- Records for the exercise
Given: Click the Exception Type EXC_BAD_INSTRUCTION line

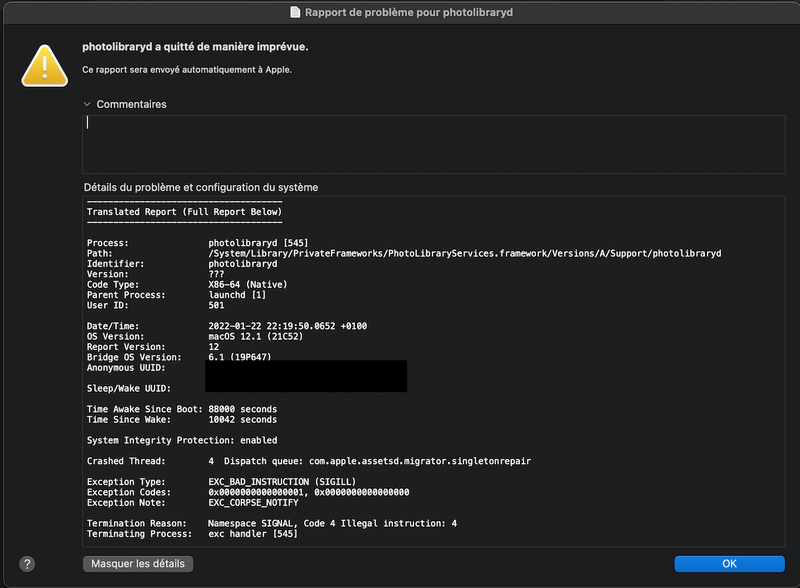Looking at the screenshot, I should 207,482.
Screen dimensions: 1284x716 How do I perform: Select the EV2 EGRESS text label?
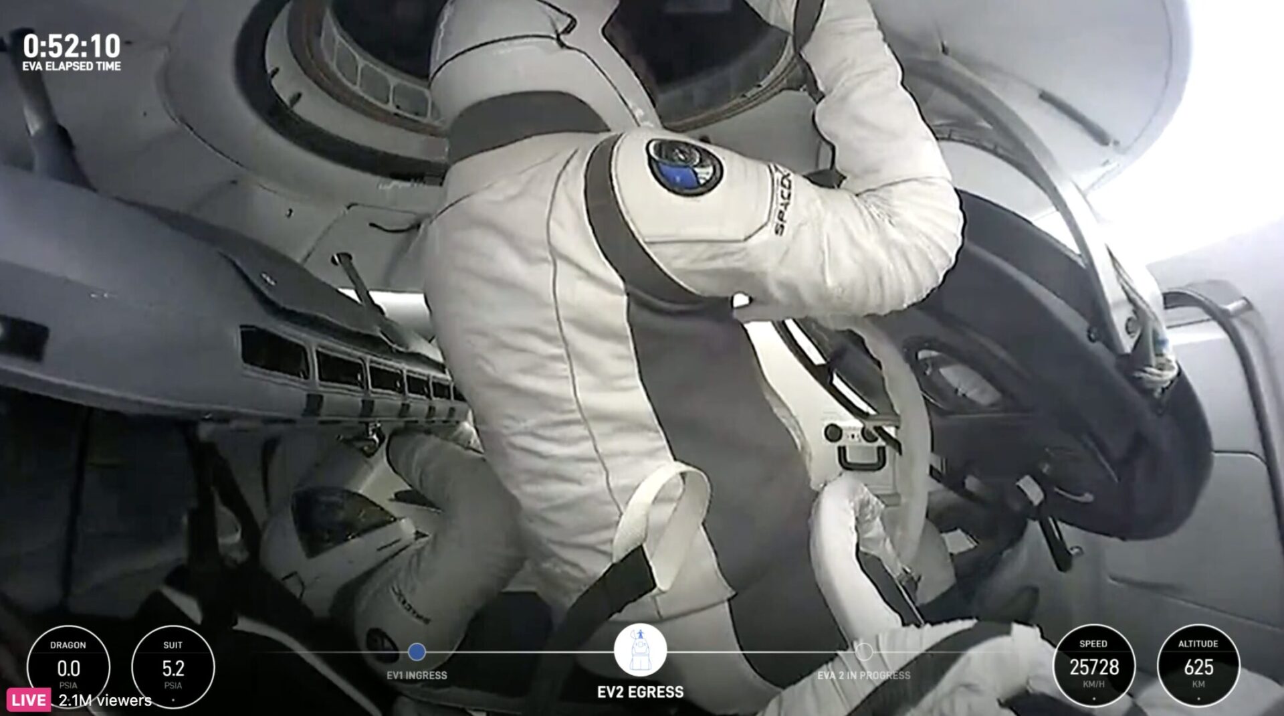(x=640, y=692)
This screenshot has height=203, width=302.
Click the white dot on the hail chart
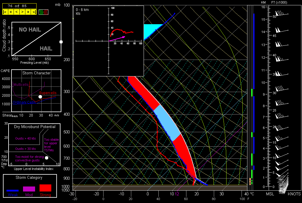(x=61, y=42)
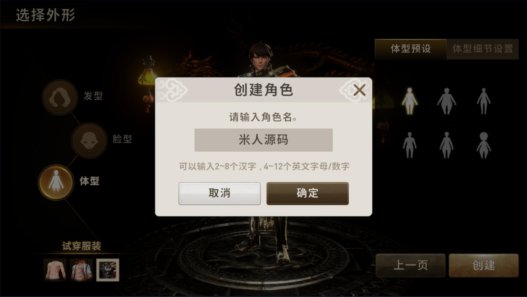Pick the bottom-row large-head body preset
The height and width of the screenshot is (297, 527).
click(x=484, y=145)
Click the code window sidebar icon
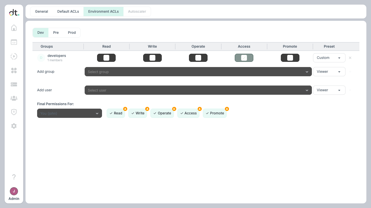371x208 pixels. point(14,42)
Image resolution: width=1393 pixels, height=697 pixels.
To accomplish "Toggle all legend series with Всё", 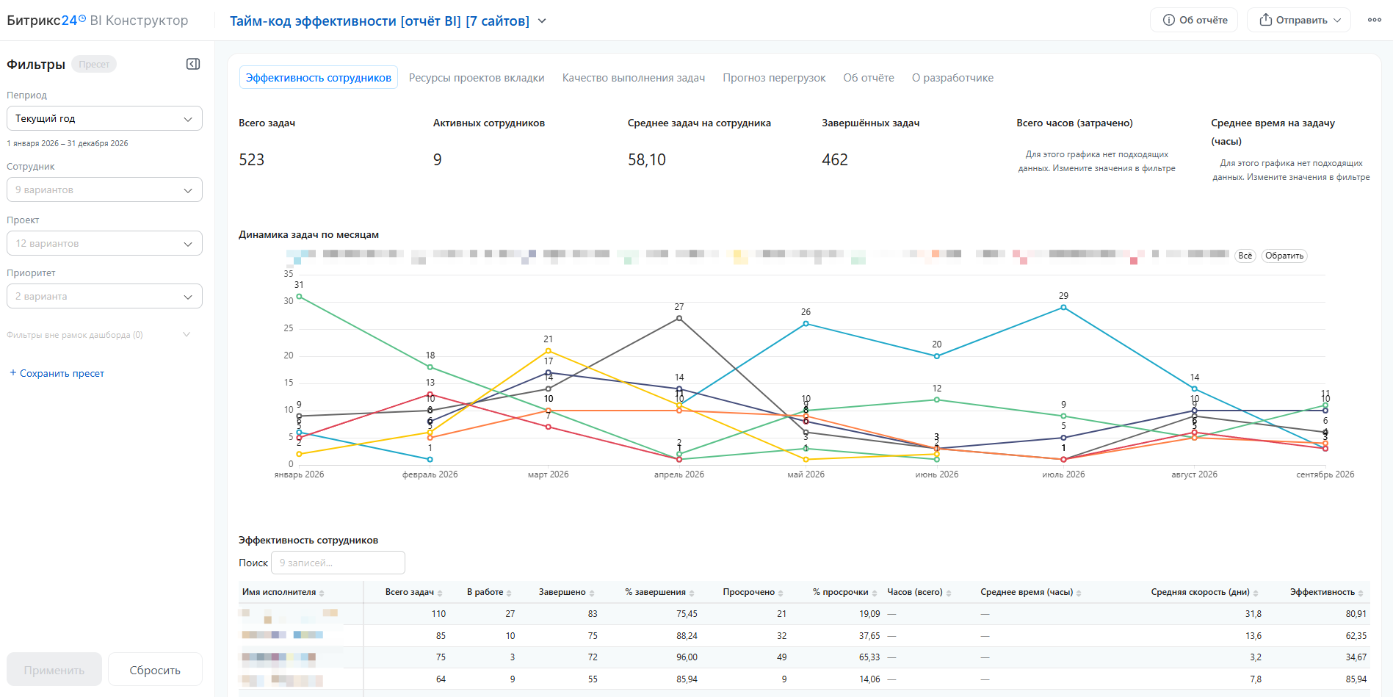I will 1245,256.
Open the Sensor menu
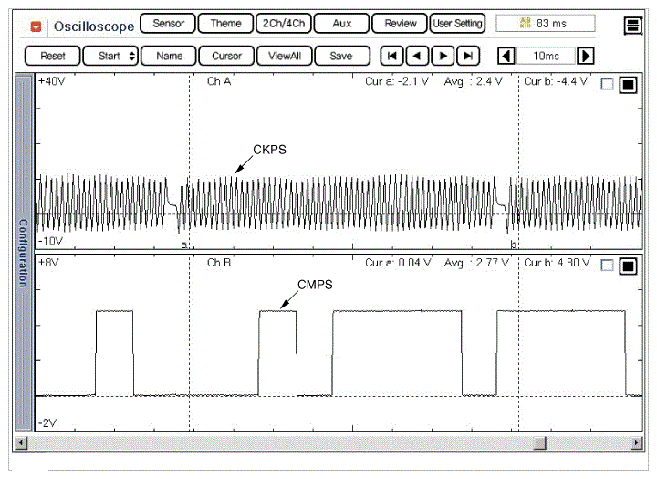Image resolution: width=657 pixels, height=479 pixels. tap(168, 24)
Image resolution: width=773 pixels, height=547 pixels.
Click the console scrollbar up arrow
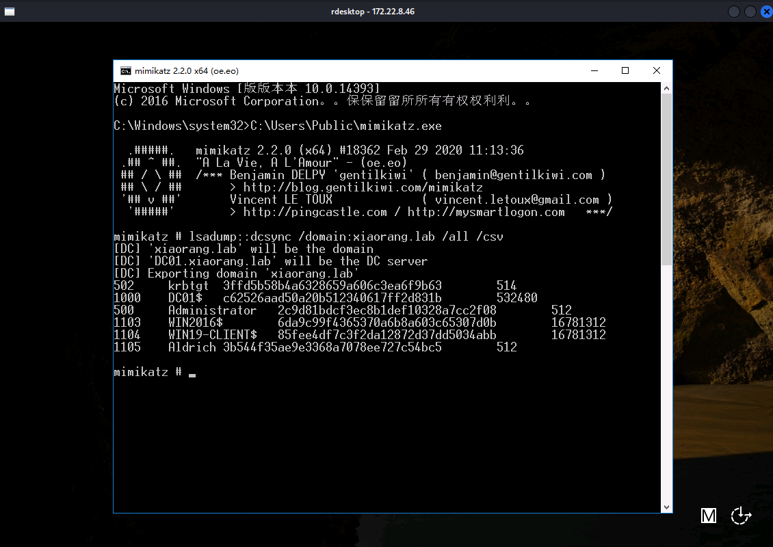[666, 88]
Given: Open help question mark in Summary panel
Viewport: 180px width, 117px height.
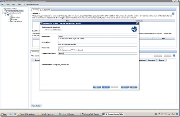Looking at the screenshot, I should (x=173, y=14).
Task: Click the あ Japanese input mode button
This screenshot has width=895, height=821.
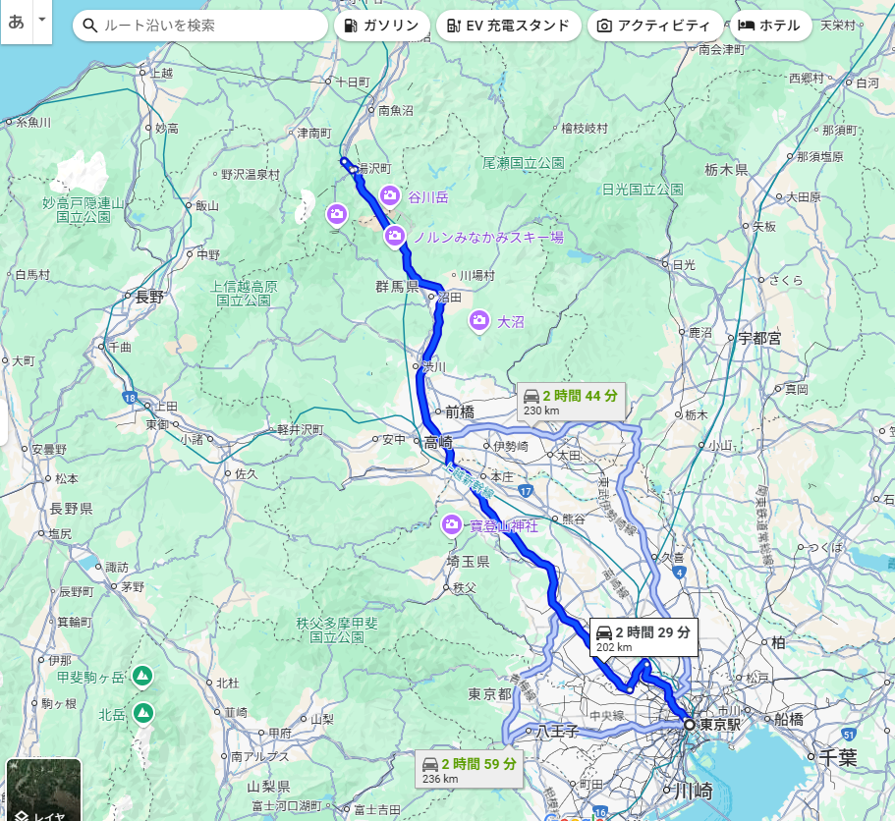Action: tap(17, 21)
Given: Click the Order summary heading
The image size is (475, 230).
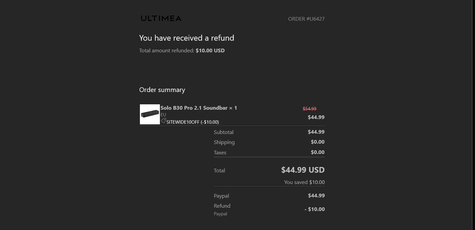Looking at the screenshot, I should [162, 90].
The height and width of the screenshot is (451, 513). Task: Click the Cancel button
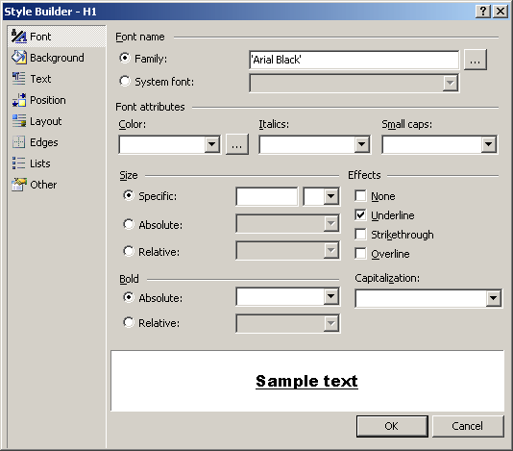point(468,426)
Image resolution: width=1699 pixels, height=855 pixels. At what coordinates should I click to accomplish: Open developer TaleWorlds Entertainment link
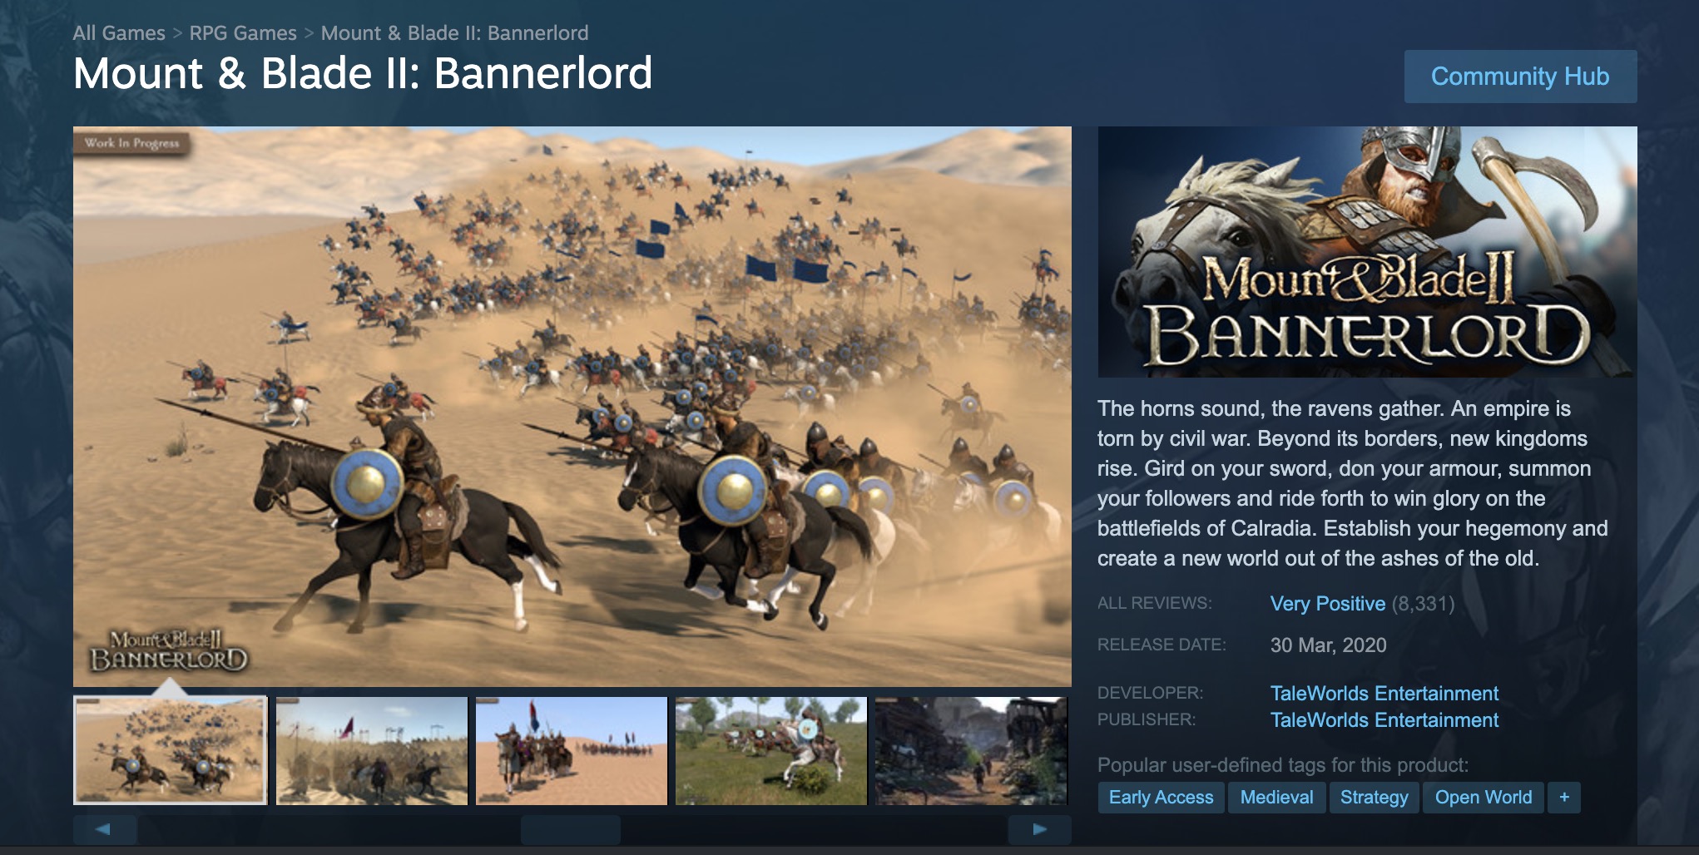1384,694

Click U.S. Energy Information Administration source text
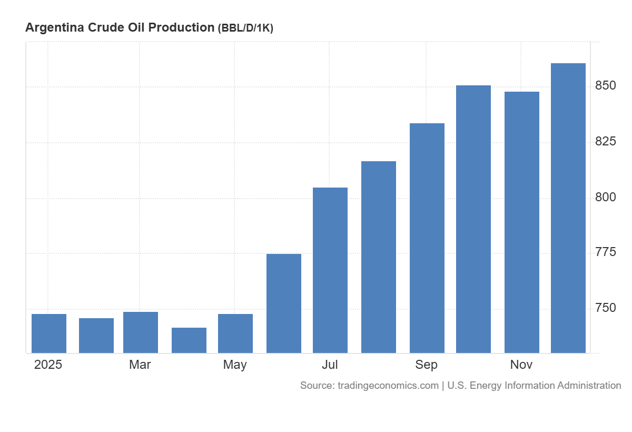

- Short exercise
Copy out the records from the line containing "Task: Click the あ Japanese input mode button" through the line containing "Looking at the screenshot, I should [162, 90].", leaving the pictures out of the answer.

- The reply
Task: Click the あ Japanese input mode button
This screenshot has width=895, height=821.
Action: tap(17, 21)
Given: Click the Order summary heading
The image size is (475, 230).
Looking at the screenshot, I should [162, 90].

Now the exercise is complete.